Anthony Cotton, an attorney with Kuchler & Cotton SC, called the bill “another tool for an agency that doesn’t need a tool.” Prosecutors already have a number of applicable charges, he said, from child neglect to reckless homicide.

Milwaukee County District Attorney John Chisholm has said prosecutors and investigators already have a protocol to investigate infant deaths and to determine whether anybody should be charged. More often than not, he said, nobody is charged.

Adam Gerol, president of the Wisconsin District Attorneys Association and the district attorney in Ozaukee County, said the criminal negligence portion of any charge involving co-sleeping is difficult to prove. If the situation involves intoxication, he said, that often means testing suspects hours after the death – when they wake up – and after most alcohol has been metabolized.

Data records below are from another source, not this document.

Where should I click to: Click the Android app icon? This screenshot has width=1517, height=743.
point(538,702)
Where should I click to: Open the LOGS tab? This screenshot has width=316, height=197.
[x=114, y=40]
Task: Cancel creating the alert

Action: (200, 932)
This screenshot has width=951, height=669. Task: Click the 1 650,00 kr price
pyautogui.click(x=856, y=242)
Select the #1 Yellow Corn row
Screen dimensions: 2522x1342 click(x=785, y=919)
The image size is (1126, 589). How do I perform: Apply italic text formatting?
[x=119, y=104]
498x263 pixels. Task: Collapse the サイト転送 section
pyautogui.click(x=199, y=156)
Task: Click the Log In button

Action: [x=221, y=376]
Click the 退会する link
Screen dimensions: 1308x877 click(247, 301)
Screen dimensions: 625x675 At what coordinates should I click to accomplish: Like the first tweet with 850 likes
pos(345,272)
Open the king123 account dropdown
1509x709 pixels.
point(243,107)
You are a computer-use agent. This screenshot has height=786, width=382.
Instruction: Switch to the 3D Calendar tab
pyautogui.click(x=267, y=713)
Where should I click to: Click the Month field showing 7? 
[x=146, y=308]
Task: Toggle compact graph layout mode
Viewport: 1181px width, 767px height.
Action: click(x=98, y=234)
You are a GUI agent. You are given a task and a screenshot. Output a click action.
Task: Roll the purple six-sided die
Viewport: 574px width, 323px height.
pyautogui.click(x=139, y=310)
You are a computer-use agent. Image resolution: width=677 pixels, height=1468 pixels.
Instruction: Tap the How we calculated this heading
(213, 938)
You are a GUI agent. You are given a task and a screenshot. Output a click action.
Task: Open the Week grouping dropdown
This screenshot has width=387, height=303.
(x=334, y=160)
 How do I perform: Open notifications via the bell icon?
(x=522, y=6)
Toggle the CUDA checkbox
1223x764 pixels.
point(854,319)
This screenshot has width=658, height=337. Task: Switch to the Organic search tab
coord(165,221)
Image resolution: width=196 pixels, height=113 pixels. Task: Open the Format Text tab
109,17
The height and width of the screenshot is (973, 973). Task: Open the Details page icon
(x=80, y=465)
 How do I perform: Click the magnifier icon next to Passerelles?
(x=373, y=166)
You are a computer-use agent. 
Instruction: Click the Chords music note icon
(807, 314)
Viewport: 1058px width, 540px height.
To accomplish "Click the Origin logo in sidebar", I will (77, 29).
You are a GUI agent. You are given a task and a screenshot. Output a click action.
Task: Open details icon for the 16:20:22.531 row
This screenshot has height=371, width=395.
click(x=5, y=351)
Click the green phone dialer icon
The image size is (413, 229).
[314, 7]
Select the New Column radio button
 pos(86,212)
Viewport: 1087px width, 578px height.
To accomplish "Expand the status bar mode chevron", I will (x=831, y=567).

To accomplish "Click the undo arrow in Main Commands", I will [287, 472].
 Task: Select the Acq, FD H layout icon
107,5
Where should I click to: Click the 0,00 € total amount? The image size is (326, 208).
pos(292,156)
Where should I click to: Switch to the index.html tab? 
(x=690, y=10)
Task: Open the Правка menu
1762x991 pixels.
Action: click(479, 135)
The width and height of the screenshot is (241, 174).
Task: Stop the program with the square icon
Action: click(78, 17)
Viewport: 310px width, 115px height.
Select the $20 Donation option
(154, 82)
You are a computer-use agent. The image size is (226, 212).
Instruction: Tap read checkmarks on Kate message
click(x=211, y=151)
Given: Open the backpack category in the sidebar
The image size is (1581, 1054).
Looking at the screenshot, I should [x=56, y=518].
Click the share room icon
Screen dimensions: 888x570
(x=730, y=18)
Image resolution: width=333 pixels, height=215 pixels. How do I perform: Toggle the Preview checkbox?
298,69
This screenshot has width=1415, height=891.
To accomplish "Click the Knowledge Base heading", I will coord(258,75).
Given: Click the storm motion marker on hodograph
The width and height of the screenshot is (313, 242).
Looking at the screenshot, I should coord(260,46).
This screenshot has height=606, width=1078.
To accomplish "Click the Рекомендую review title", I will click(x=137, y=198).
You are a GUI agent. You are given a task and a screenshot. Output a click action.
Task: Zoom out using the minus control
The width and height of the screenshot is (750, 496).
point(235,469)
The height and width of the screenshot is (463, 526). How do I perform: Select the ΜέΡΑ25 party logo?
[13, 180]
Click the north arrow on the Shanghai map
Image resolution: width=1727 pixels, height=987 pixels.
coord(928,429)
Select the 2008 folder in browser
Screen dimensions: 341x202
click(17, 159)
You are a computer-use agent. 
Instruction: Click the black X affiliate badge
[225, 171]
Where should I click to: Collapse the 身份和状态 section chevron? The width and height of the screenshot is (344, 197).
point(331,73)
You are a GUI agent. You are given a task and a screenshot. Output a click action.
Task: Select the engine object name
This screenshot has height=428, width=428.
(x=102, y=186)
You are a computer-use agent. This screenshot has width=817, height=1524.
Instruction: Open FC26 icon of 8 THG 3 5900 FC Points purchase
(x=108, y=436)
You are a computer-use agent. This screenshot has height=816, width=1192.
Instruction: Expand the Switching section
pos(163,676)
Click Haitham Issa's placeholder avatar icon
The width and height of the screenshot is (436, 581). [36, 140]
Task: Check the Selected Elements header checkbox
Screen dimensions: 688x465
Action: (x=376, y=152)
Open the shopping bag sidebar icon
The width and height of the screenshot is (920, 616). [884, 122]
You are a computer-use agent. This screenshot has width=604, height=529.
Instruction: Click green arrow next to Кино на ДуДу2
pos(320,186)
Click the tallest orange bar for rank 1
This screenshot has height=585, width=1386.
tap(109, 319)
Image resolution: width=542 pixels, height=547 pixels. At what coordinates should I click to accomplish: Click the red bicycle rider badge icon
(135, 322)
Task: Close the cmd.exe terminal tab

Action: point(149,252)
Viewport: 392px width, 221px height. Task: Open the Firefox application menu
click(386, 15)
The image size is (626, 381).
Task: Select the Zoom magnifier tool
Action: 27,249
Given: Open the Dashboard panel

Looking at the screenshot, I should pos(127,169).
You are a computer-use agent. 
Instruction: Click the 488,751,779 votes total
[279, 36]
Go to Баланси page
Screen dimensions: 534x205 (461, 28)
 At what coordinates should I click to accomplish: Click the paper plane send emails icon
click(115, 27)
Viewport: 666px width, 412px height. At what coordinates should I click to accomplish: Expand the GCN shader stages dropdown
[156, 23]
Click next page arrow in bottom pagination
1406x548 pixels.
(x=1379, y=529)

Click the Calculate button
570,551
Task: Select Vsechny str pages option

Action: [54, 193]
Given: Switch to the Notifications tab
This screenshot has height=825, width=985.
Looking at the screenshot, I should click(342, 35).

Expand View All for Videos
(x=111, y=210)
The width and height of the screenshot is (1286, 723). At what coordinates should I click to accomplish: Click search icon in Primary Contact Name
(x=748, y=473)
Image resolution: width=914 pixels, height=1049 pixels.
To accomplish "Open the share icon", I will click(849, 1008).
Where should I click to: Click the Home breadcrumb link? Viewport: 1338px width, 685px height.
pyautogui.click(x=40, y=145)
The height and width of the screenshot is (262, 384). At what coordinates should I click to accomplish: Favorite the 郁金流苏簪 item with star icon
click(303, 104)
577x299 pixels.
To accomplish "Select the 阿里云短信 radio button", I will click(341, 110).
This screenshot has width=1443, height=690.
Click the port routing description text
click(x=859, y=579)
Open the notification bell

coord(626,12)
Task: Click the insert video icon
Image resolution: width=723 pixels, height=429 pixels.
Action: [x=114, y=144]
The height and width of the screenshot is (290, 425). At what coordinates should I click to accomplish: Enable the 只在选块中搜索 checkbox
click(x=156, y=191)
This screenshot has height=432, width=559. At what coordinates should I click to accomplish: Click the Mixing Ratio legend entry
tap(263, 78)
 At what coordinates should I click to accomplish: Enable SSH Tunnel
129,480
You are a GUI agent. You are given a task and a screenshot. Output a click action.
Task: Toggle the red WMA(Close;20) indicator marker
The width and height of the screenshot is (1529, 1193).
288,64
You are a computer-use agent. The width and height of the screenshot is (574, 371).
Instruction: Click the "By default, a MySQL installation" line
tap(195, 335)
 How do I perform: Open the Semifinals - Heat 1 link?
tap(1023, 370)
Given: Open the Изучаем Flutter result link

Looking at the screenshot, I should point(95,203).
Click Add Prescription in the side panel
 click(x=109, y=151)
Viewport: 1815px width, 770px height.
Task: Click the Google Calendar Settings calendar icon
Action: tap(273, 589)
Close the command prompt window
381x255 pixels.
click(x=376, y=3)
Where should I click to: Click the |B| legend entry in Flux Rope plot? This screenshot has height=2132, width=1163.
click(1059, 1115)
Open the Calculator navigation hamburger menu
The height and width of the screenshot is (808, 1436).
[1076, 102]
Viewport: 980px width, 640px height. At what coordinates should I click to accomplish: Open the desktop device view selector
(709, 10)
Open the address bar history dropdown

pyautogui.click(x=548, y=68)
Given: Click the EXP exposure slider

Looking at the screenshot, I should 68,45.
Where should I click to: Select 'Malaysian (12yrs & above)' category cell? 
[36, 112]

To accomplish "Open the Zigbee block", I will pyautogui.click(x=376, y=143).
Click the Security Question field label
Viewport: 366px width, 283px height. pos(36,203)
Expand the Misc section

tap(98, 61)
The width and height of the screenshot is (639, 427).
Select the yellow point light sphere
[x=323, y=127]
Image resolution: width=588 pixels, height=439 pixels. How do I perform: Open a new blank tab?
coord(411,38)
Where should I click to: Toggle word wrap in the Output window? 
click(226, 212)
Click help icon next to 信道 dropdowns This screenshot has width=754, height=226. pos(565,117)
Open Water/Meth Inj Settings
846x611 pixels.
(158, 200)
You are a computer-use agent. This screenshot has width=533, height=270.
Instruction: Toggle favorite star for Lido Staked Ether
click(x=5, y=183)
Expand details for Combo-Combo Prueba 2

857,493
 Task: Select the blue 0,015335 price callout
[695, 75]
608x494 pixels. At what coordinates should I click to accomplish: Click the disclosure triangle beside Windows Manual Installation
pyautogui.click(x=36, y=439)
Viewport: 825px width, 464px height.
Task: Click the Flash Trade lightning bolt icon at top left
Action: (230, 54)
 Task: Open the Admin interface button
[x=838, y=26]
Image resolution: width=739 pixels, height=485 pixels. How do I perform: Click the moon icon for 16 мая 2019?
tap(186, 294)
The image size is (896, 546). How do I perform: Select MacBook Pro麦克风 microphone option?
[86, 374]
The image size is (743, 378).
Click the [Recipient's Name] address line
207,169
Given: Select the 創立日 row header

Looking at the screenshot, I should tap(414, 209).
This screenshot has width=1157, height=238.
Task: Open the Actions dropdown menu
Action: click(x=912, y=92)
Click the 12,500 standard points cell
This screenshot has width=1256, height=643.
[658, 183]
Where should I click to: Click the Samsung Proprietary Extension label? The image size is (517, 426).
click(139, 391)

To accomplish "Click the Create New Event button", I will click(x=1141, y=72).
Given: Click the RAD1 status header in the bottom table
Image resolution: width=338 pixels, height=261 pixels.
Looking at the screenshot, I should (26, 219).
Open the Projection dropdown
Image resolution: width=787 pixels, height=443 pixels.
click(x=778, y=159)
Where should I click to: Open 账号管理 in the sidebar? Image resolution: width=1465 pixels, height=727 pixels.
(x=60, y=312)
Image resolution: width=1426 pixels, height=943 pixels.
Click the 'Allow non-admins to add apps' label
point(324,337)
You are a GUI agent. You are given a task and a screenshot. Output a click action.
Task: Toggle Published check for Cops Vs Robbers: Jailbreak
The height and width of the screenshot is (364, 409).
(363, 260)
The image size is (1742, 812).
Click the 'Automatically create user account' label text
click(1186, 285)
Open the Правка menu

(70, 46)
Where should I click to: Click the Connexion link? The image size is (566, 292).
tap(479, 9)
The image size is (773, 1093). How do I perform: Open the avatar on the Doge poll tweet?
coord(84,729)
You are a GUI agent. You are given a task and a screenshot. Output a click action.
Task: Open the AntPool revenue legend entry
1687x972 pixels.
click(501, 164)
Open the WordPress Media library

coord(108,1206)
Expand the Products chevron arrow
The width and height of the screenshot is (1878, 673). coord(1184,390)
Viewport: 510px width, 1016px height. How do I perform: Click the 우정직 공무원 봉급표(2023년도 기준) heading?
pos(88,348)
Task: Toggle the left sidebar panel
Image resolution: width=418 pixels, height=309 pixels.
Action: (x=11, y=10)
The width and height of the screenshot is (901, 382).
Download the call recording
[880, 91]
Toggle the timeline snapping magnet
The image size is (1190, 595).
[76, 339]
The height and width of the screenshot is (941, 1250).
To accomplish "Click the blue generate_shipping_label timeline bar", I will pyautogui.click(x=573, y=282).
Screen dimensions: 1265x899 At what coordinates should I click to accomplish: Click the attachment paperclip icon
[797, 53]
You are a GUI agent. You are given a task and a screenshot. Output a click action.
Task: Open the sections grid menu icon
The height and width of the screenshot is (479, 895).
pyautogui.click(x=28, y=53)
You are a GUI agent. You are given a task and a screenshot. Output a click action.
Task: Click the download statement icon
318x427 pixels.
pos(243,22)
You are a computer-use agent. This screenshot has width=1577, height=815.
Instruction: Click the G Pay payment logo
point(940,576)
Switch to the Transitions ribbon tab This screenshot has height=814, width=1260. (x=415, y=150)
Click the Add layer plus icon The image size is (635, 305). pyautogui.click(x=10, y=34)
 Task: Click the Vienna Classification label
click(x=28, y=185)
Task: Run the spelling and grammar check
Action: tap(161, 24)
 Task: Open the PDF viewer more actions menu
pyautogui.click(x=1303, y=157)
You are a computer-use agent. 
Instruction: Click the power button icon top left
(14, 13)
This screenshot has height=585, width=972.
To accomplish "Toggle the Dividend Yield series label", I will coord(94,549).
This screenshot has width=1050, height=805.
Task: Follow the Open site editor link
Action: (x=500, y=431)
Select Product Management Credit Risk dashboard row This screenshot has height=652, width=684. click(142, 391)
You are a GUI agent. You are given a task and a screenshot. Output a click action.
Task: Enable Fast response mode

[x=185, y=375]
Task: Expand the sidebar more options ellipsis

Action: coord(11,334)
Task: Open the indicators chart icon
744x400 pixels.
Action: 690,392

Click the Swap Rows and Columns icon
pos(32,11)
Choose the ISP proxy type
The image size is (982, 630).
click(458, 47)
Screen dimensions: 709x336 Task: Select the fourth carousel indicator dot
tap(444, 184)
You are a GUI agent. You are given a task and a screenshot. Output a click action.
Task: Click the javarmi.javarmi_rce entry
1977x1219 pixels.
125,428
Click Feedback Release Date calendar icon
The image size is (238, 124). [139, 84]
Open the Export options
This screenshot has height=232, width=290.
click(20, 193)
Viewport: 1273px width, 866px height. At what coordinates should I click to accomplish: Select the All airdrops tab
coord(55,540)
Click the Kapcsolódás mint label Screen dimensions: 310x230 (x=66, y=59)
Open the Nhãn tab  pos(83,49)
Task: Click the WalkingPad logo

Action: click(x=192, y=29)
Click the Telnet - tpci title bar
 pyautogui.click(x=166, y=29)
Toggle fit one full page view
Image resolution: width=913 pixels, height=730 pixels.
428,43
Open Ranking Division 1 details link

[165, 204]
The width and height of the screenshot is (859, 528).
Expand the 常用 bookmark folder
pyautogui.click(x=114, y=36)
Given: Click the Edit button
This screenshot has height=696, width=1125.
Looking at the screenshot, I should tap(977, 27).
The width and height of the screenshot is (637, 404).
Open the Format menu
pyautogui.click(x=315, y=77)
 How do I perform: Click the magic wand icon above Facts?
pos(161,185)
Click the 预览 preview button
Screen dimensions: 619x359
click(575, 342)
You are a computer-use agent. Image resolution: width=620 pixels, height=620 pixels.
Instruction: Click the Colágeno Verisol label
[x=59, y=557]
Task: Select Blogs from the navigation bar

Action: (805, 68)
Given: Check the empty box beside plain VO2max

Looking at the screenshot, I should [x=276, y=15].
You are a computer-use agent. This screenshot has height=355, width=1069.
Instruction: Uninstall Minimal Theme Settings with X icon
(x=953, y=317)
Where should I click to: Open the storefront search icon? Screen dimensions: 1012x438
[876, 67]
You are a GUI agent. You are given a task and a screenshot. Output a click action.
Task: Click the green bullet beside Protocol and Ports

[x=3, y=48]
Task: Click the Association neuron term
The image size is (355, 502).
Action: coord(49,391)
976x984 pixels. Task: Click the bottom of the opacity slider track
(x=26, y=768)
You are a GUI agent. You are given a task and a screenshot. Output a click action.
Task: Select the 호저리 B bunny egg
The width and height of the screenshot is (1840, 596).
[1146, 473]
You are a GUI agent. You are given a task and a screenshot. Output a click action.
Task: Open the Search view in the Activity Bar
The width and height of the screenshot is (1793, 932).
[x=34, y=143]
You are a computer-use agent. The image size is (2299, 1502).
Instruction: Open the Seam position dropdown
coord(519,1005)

“Short of a confession, we’re left with very little at that time,” Gerol said, adding that his organization has not yet taken a position on the bill.

Brian Peterson, Milwaukee County’s medical examiner, took his opposition to the bill a step further. He said the bill would provide “a new class of crime that puts the onus squarely on us to say exactly what happened.”

Peterson said it already is difficult to tell the difference between Sudden Infant Death Syndrome and asphyxiation – the cause of the vast majority of deaths that result from bed sharing. This bill, he said, would immediately treat parents as a suspect instead of a victim of a tragedy, and they would in turn be less likely to be truthful about what happened in the bed that night.

“Unfortunately, there is nothing easy about infant death,” he said. “This bill is trying to legislate one. It’s trying to legislature technology or legislate science.”

But Kerkman pointed out that Kenosha County, where she lives, includes in its protocol a requirement that the adult who was in the bed with the child submit to a blood test. She said that she wants to work with other counties, including Milwaukee, to create a similar protocol to ensure that all bases are covered during investigations of possible co-sleeping deaths or injuries.

The bill also contains a number of educational components, including requiring a doctor or nurse to give new parents materials about co-sleeping and providing high school students with materials about co-sleeping while intoxicated.